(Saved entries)
--------
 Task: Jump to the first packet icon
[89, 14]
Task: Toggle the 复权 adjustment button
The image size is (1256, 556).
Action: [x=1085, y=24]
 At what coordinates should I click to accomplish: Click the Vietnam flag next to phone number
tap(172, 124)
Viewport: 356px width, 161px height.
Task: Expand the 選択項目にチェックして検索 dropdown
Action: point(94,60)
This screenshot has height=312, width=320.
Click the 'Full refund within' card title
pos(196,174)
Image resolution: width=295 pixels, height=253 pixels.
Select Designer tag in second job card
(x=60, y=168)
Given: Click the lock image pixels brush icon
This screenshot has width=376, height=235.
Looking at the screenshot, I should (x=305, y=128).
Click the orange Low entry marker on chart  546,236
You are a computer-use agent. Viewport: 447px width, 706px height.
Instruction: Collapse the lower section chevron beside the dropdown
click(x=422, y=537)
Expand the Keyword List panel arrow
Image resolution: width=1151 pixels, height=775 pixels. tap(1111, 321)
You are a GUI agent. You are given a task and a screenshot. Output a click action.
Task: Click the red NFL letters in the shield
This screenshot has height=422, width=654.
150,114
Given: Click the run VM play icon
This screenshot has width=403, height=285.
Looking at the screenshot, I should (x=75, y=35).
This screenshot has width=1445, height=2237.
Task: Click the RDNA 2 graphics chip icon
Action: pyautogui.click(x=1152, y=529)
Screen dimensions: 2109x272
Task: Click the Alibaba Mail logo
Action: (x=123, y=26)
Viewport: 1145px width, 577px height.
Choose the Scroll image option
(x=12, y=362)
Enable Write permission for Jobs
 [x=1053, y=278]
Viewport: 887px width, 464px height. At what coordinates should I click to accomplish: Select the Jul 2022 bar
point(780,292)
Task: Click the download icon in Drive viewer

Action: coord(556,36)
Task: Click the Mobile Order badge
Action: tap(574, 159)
--------
**Instructions to follow**. Answer with a single number: the count of lines in the entries that hold the word "agent".

**Response to this task**. 2